Only the lines below from the one containing "1024x511 pixels. At" to the one containing "Task: Click the Tired" should be repeated, both included and unchanged.

(Records excerpted from a collection)
*-*-*
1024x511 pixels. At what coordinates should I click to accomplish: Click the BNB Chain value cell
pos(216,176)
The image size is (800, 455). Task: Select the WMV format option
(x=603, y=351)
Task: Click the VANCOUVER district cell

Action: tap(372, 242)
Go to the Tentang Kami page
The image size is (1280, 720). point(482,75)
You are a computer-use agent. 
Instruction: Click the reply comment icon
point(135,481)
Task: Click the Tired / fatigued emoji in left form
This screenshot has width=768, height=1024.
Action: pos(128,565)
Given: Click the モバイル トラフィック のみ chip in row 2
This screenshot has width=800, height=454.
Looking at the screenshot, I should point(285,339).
*-*-*
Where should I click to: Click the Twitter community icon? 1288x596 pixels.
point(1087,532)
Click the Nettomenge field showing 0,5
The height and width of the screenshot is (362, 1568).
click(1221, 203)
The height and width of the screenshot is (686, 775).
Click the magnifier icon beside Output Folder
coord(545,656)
*-*-*
■ **RESULT OF THE TASK**
1024x511 pixels. At what coordinates should I click to accomplish: Click the BNB Chain value cell
pos(216,176)
The image size is (800, 455). Task: Select the WMV format option
(x=603, y=351)
Task: Click the VANCOUVER district cell

Action: tap(372, 242)
Go to the Tentang Kami page
The image size is (1280, 720). point(482,75)
You are a computer-use agent. 
Instruction: Click the reply comment icon
point(135,481)
Task: Click the Tired / fatigued emoji in left form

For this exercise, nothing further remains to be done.